- _What the task asks_
Locate the line that contains "[Зубочистики ролы жевательные" in the entries below, then repeat it and every following line through the line that contains "От блох и клещей, Успокоительные (226, 1332)", exactly, and no others.

*** Input for this task ***

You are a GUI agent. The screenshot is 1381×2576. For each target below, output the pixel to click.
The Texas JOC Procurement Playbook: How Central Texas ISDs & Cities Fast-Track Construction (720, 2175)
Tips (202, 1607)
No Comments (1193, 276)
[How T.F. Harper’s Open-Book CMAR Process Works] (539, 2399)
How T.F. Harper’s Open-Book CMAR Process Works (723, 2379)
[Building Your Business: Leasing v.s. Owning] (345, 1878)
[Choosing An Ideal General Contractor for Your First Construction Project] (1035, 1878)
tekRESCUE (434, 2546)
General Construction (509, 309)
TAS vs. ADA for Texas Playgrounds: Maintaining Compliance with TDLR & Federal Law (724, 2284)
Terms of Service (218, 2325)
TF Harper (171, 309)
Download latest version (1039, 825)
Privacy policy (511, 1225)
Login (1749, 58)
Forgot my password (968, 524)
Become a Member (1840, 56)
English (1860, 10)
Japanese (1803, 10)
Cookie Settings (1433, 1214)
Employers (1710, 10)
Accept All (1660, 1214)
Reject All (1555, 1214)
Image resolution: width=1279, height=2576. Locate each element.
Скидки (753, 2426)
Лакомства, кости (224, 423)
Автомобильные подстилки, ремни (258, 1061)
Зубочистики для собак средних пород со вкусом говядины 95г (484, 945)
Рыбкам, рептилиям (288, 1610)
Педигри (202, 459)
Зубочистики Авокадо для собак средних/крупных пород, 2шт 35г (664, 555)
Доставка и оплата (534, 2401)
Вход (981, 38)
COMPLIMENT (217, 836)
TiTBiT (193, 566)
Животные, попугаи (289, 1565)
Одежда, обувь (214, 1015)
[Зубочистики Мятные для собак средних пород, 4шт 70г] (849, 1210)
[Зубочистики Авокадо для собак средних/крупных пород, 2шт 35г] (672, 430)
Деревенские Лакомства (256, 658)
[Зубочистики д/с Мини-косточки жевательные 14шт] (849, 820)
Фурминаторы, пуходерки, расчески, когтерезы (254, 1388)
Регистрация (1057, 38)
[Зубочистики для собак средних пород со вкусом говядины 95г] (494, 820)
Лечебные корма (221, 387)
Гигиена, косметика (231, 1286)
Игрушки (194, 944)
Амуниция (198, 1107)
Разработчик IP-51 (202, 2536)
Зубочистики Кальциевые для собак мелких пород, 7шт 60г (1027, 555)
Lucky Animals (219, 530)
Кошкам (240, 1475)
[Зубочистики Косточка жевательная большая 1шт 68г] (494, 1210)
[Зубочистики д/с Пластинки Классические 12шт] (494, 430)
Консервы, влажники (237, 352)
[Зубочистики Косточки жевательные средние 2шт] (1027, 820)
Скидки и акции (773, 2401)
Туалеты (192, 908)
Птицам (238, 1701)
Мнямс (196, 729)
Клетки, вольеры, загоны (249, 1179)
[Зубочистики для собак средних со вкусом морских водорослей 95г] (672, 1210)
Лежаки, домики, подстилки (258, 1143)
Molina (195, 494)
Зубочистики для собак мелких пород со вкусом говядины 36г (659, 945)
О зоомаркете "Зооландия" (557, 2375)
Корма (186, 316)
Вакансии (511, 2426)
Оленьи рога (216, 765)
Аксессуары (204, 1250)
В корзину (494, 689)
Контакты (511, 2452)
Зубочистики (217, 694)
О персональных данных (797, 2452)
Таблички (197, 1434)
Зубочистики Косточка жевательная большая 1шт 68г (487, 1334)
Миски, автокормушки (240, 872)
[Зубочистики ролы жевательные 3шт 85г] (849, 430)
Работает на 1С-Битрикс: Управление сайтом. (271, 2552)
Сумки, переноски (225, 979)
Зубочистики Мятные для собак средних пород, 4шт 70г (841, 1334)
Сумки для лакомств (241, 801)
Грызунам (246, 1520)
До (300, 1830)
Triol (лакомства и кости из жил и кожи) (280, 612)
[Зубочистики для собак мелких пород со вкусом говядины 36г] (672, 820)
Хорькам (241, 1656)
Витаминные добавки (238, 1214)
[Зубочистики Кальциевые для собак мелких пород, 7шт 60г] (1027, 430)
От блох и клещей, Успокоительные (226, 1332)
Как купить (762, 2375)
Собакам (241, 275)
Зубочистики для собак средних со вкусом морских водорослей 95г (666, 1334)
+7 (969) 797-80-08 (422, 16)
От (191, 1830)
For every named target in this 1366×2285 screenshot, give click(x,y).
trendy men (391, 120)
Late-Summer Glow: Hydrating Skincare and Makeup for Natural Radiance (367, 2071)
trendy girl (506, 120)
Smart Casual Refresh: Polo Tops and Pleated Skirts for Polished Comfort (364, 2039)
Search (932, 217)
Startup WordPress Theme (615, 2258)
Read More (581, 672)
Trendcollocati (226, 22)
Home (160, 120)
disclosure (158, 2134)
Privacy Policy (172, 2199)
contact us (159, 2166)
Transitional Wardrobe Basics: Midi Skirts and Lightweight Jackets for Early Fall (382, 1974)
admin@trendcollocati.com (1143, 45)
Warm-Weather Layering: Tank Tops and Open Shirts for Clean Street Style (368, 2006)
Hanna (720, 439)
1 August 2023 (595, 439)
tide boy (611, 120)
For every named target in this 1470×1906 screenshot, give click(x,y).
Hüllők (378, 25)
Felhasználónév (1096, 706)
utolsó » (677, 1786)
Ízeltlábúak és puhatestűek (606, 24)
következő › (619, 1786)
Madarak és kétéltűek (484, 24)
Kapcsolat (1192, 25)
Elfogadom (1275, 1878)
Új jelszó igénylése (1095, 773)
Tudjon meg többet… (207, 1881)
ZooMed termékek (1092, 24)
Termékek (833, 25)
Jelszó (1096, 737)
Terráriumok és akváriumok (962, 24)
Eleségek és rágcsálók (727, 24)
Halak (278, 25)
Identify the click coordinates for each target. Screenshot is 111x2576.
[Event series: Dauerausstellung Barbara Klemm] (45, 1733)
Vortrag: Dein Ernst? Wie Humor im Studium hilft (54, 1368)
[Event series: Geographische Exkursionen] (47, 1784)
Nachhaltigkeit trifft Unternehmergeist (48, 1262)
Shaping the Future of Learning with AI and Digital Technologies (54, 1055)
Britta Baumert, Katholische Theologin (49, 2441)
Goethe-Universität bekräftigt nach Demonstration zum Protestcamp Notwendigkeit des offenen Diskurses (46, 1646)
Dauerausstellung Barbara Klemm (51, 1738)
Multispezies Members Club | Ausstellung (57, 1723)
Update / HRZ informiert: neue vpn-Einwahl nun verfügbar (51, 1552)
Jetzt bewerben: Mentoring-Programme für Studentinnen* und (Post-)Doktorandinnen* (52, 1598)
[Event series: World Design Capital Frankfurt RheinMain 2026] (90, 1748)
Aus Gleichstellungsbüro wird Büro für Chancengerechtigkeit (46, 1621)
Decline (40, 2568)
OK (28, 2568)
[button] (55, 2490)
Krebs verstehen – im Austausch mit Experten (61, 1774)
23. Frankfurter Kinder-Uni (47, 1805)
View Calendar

*** End of Input for this task ***

- _Exercise result_
[Зубочистики ролы жевательные 3шт 85г] (849, 430)
Работает на 1С-Битрикс: Управление сайтом. (271, 2552)
Сумки, переноски (225, 979)
Зубочистики Мятные для собак средних пород, 4шт 70г (841, 1334)
Сумки для лакомств (241, 801)
Грызунам (246, 1520)
До (300, 1830)
Triol (лакомства и кости из жил и кожи) (280, 612)
[Зубочистики для собак мелких пород со вкусом говядины 36г] (672, 820)
Хорькам (241, 1656)
Витаминные добавки (238, 1214)
[Зубочистики Кальциевые для собак мелких пород, 7шт 60г] (1027, 430)
От блох и клещей, Успокоительные (226, 1332)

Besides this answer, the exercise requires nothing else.